How to prevent tensorflow from allocating the totality of a GPU memory?

I work in an environment in which computational resources are shared, i.e., we have a few server machines equipped with a few Nvidia Titan X GPUs each.

For small to moderate size models, the 12GB of the Titan X are usually enough for 2-3 people to run training concurrently on the same GPU. If the models are small enough that a single model does not take full advantage of all the computational units of the Titan X, this can actually result in a speedup compared with running one training process after the other. Even in cases where the concurrent access to the GPU does slow down the individual training time, it is still nice to have the flexibility of having several users running things on the GPUs at once.

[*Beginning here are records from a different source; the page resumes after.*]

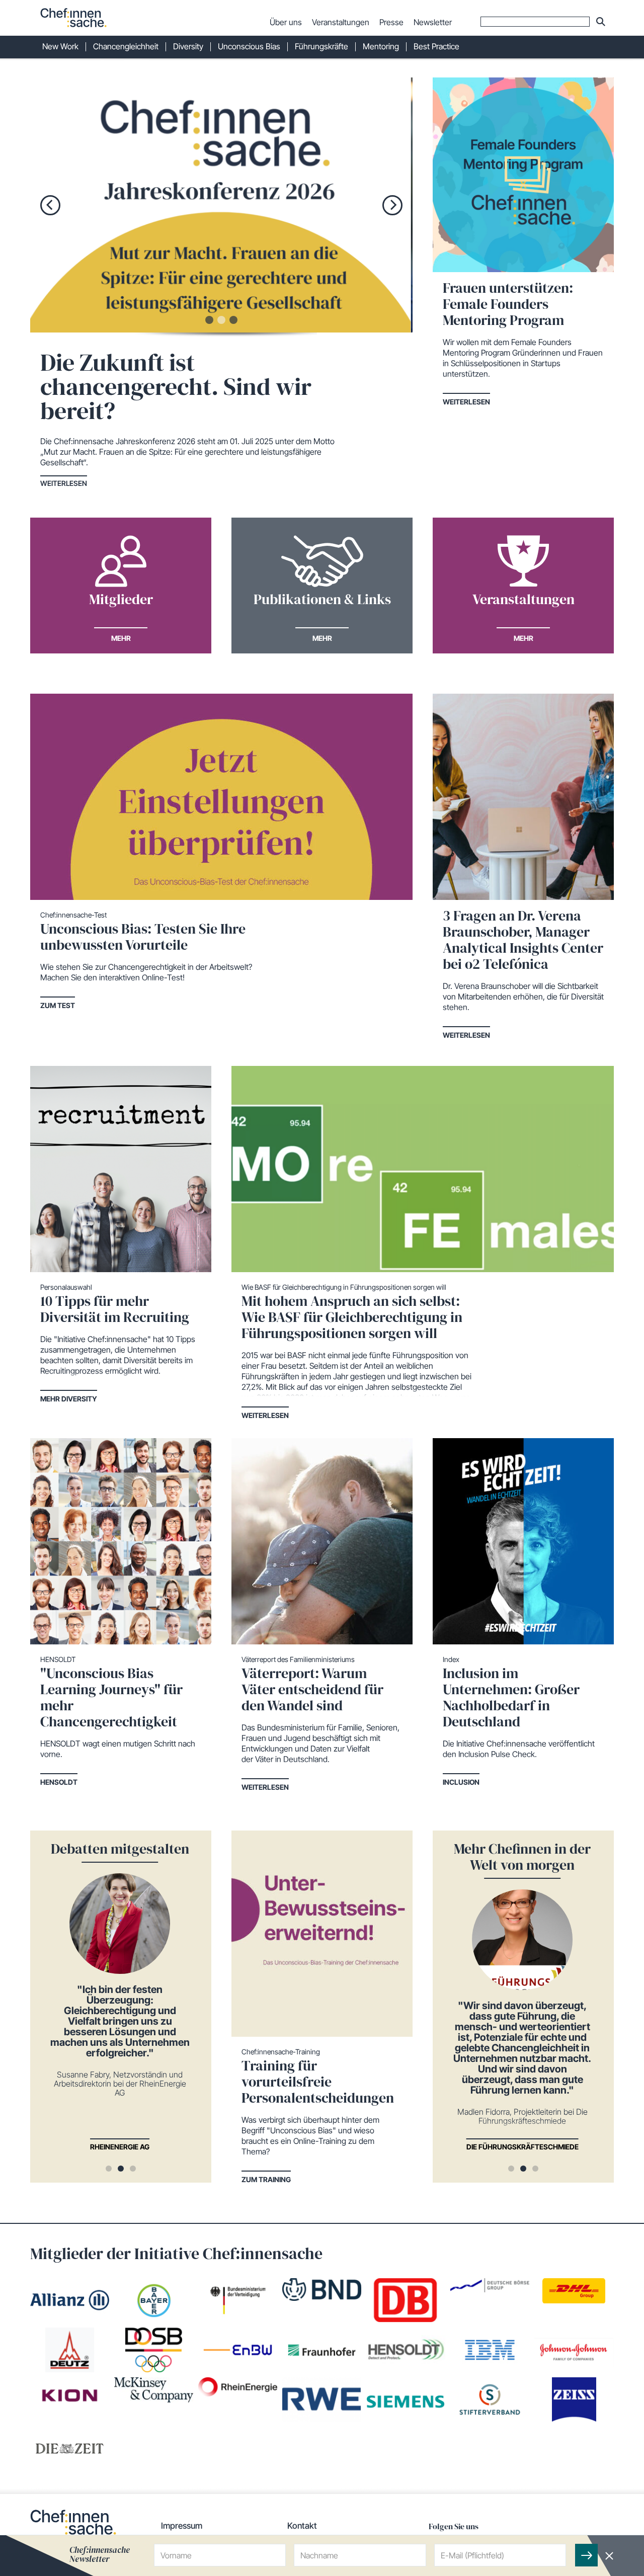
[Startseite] (73, 17)
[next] (392, 205)
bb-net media (534, 2146)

The problem with TensorFlow is that, by default, it allocates the full amount of available memory on the GPU when it is launched. Even for a small 2-layer Neural Network, I see that the 12 GB of the Titan X are used up.

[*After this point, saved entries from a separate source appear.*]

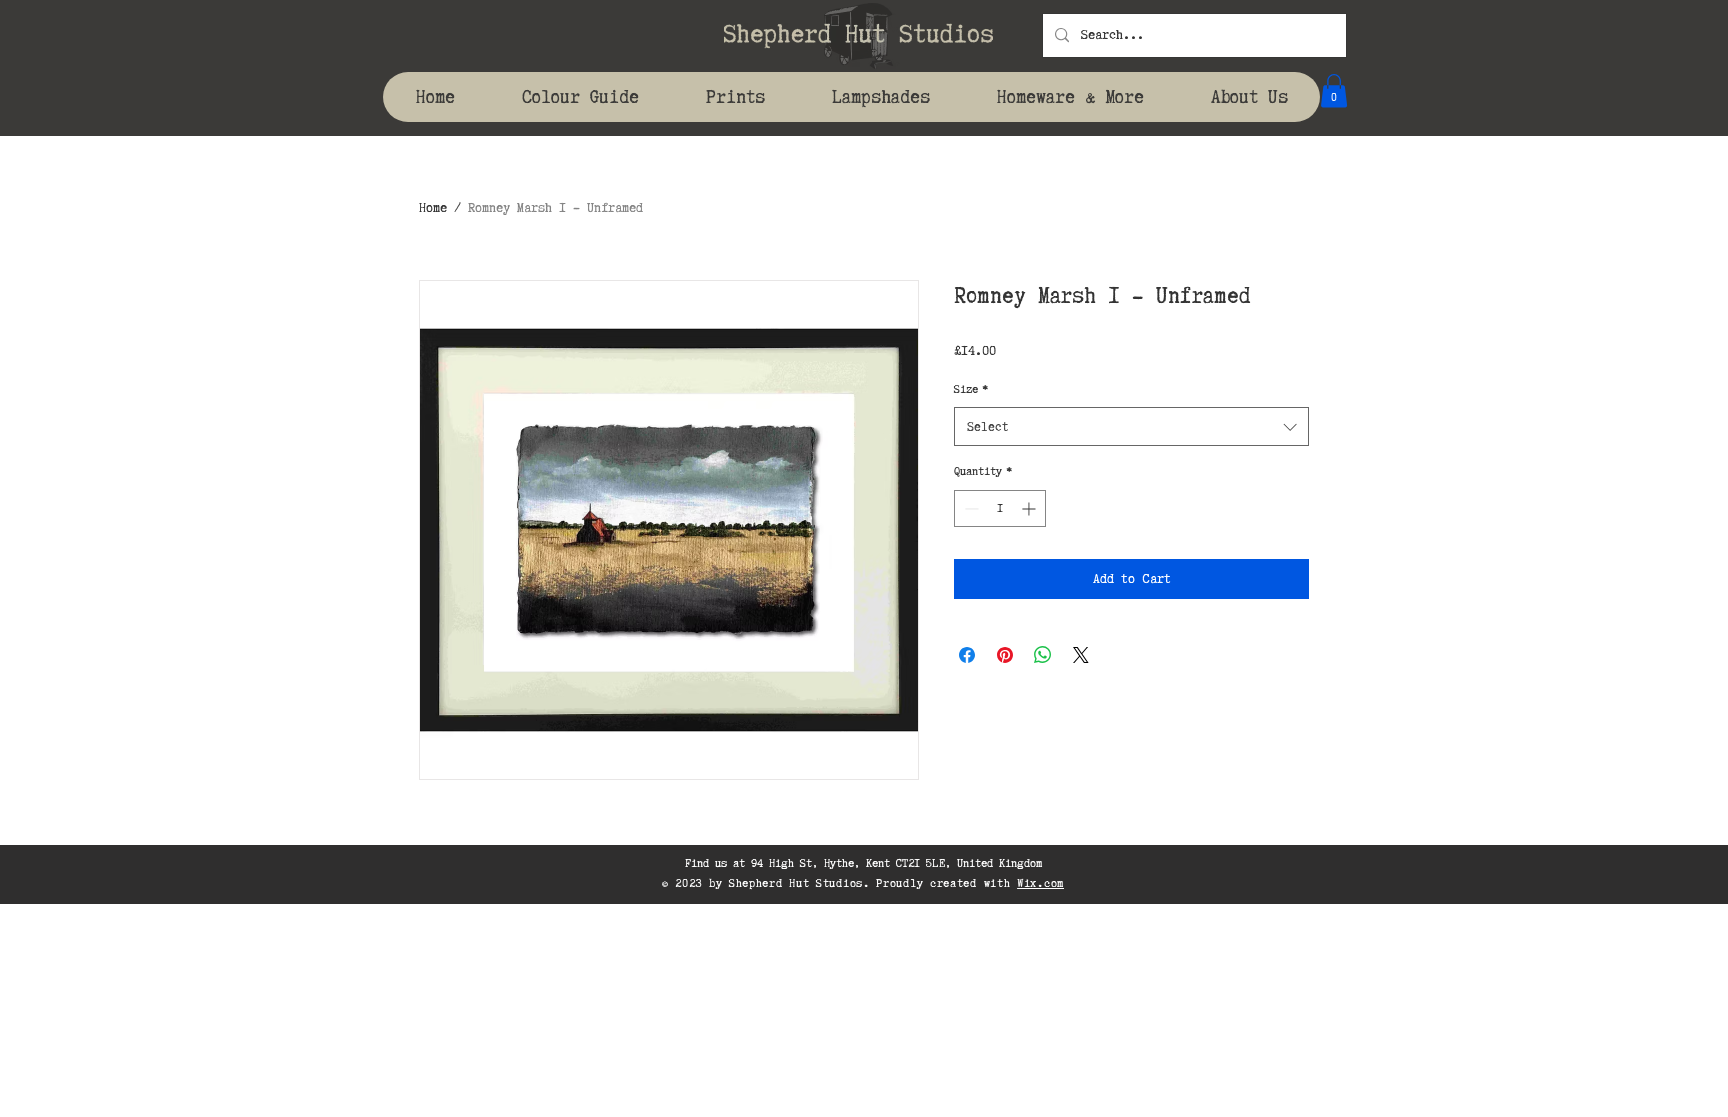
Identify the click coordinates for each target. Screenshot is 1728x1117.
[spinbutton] (1000, 508)
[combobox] (1131, 426)
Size (971, 389)
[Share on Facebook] (967, 655)
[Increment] (1030, 508)
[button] (1334, 90)
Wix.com (1040, 883)
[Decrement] (969, 508)
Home (433, 207)
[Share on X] (1081, 655)
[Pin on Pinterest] (1005, 655)
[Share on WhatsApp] (1043, 655)
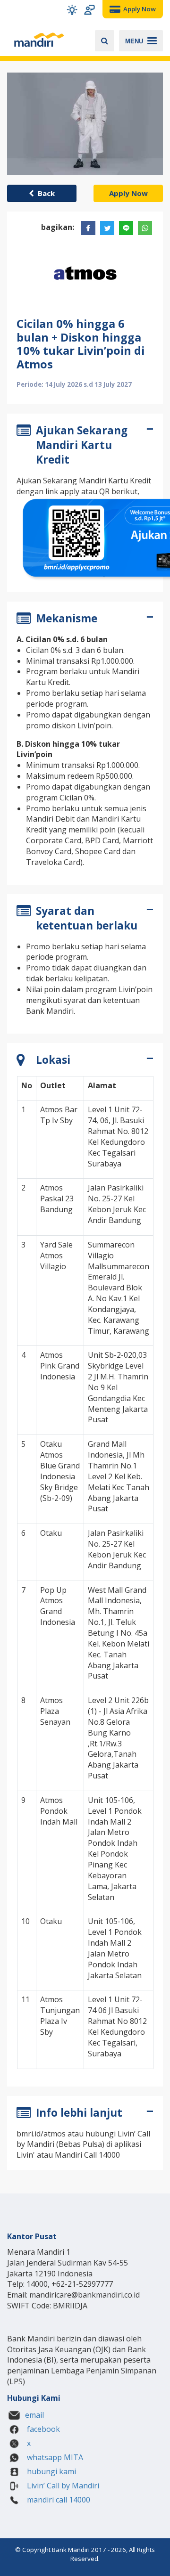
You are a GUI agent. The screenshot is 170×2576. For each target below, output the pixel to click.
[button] (72, 9)
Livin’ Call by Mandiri (62, 2485)
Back (44, 193)
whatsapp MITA (54, 2457)
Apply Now (128, 193)
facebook (42, 2429)
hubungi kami (50, 2471)
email (34, 2415)
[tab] (85, 446)
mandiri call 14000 (57, 2499)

Is there a way to make TensorFlow only allocate, say, 4GB of GPU memory, if one knows that that amount is enough for a given model?

You can set the fraction of GPU memory to be allocated when you construct a tf.Session by passing a tf.GPUOptions as part of the optional config argument:

    # Assume that you have 12GB of GPU memory and want to allocate ~4GB:
    gpu_options = tf.GPUOptions(per_process_gpu_memory_fraction=0.333)

    sess = tf.Session(config=tf.ConfigProto(gpu_options=gpu_options))

The per_process_gpu_memory_fraction acts as a hard upper bound on the amount of GPU memory that will be used by the process on each GPU on the same machine. Currently, this fraction is applied uniformly to all of the GPUs on the same machine; there is no way to set this on a per-GPU basis.